Return, unchanged, every line from the start of the rows down through the line containing "[x=16, y=270]", including both ends.

▼▼▼

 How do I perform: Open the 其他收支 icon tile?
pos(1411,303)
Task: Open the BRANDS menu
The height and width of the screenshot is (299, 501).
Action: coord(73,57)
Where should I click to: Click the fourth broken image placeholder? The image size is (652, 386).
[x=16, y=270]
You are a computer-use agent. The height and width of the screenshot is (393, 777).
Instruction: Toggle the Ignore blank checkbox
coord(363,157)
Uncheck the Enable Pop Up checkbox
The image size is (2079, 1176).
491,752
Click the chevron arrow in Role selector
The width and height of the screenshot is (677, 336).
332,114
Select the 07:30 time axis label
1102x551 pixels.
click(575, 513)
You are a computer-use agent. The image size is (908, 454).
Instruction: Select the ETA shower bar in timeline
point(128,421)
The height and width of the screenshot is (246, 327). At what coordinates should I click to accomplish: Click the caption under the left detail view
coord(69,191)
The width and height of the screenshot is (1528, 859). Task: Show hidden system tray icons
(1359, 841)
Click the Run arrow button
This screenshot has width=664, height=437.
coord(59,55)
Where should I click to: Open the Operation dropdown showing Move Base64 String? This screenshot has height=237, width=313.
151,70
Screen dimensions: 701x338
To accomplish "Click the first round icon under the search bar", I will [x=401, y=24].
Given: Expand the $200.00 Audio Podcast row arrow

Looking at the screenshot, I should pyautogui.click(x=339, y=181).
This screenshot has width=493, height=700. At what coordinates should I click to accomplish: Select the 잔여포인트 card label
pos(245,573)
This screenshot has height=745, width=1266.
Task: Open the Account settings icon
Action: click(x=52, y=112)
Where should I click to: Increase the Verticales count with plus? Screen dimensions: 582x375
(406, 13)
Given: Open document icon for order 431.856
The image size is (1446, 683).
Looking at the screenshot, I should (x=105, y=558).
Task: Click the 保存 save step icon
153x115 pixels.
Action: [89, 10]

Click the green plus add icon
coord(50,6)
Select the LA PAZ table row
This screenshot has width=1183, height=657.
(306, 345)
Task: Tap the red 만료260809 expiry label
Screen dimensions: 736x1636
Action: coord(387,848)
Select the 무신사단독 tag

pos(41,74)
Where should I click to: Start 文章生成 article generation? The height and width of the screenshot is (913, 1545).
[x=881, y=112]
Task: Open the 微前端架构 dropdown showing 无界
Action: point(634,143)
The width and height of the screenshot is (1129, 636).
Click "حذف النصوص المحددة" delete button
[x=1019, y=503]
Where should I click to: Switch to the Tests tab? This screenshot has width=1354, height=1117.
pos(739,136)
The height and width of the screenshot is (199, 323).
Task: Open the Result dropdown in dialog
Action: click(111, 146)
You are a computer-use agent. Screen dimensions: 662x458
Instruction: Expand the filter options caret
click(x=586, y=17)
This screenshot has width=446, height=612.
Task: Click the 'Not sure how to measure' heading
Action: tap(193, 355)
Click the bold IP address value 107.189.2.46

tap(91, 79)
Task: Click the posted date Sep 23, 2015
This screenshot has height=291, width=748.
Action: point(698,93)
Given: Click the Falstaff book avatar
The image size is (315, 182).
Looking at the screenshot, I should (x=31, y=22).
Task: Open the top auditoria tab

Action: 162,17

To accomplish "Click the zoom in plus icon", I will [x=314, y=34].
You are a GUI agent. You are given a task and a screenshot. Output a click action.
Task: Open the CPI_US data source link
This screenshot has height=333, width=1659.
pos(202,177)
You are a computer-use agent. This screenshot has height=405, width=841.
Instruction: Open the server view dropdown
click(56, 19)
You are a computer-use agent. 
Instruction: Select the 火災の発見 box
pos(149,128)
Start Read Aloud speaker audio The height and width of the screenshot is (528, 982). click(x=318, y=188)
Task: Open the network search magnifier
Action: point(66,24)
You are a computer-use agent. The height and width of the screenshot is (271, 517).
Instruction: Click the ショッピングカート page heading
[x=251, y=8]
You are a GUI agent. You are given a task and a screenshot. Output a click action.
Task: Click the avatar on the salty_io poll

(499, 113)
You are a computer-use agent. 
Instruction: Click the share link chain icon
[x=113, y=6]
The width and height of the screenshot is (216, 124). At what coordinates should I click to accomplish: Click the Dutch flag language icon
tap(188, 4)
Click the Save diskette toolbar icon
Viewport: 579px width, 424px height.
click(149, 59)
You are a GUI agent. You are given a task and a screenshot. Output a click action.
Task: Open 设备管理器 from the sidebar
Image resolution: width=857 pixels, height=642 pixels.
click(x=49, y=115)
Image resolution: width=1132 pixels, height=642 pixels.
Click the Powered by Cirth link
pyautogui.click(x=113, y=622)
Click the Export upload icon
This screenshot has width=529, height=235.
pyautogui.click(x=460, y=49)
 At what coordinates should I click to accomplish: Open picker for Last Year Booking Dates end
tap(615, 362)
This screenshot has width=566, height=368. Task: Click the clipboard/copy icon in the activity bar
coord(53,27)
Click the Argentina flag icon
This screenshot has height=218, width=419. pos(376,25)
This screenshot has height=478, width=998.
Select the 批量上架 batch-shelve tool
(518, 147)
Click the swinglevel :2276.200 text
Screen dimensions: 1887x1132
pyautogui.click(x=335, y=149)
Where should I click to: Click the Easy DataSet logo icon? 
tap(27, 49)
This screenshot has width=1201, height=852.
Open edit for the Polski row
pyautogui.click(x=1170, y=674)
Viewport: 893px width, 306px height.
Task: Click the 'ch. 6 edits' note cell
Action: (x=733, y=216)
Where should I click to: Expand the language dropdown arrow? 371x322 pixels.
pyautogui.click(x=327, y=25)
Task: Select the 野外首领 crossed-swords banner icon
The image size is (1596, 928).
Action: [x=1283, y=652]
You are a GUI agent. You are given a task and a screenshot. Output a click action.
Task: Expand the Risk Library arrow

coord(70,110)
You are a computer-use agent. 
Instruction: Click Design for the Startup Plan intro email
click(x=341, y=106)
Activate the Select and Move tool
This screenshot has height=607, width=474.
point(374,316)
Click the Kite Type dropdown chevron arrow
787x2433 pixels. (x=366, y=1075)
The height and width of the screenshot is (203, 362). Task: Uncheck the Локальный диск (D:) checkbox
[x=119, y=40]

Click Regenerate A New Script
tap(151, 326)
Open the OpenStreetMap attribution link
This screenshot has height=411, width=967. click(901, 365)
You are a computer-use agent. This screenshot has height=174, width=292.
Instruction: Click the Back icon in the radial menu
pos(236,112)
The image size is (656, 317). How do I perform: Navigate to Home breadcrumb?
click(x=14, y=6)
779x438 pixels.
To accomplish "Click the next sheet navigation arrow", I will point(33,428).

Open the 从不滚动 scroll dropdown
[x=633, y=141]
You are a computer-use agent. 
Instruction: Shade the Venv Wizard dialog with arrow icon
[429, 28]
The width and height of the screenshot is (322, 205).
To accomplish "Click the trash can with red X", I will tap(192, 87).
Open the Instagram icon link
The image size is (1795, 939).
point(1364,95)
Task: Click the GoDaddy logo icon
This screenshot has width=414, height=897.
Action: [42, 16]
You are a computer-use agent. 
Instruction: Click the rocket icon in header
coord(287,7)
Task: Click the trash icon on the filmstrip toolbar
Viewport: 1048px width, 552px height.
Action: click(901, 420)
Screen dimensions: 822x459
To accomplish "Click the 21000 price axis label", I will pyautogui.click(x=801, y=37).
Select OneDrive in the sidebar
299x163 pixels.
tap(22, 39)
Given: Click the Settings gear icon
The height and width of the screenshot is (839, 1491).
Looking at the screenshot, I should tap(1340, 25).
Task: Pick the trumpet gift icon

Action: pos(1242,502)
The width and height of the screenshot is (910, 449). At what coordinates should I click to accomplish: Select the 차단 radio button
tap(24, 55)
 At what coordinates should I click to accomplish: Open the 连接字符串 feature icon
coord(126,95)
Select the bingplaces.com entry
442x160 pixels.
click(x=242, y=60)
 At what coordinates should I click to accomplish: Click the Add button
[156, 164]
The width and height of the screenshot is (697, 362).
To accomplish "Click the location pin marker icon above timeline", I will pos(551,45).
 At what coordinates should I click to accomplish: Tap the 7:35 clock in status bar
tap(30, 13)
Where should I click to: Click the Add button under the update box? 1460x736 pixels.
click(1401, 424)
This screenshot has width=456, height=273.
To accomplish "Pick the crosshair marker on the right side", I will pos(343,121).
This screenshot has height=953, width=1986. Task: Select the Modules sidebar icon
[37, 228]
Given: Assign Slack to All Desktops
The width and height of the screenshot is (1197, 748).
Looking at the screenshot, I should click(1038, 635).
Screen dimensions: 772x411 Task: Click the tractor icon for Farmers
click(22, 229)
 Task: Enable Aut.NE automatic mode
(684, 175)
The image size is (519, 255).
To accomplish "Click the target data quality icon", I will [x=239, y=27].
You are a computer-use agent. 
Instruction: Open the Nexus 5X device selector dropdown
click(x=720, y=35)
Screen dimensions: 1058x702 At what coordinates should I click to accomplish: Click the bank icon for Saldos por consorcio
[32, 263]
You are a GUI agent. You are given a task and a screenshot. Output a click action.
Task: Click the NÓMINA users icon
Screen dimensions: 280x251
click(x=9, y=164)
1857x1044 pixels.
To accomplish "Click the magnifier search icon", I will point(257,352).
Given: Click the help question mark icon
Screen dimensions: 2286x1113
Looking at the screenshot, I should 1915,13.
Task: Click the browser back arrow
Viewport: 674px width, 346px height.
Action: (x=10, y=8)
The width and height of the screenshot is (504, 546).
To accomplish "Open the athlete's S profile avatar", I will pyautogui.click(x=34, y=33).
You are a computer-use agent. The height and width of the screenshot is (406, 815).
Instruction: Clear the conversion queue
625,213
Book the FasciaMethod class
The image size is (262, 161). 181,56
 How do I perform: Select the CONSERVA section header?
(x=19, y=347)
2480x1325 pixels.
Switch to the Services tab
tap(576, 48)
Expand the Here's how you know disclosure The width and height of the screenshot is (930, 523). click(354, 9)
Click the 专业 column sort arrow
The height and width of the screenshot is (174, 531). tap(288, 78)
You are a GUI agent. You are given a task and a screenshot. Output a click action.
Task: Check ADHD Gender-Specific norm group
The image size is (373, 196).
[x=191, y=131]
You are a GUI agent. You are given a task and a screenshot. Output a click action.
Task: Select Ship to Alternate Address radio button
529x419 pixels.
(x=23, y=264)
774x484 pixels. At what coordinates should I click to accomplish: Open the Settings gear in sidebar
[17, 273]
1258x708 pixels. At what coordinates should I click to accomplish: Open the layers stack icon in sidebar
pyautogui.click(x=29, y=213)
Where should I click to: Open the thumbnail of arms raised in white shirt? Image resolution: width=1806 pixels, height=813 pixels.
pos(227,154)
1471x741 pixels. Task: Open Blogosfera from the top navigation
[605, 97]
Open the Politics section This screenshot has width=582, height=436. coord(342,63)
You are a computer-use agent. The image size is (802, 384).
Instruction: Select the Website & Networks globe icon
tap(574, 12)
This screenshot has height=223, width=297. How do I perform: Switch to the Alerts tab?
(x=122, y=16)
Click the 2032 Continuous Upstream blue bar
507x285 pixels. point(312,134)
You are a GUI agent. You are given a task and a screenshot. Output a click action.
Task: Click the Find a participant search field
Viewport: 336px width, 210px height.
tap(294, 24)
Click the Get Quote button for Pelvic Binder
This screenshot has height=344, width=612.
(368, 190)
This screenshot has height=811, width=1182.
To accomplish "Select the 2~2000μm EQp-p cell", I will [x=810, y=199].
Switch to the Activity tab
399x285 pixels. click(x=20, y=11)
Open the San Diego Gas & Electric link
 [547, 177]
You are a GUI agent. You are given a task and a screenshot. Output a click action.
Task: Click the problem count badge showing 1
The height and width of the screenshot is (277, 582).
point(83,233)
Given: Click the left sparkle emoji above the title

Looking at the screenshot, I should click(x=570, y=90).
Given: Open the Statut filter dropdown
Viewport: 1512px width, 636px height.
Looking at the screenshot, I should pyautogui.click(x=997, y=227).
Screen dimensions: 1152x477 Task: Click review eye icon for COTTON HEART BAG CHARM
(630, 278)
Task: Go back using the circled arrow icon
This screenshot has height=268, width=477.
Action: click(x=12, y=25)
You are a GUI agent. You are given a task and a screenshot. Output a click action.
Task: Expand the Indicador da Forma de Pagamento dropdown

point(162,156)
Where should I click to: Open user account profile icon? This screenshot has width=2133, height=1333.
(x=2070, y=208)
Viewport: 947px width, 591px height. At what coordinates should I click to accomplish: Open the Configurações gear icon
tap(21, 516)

▲▲▲

> OUTPUT:
 How do I perform: Open the 其他收支 icon tile?
pos(1411,303)
Task: Open the BRANDS menu
The height and width of the screenshot is (299, 501).
Action: coord(73,57)
Where should I click to: Click the fourth broken image placeholder? The image size is (652, 386).
[x=16, y=270]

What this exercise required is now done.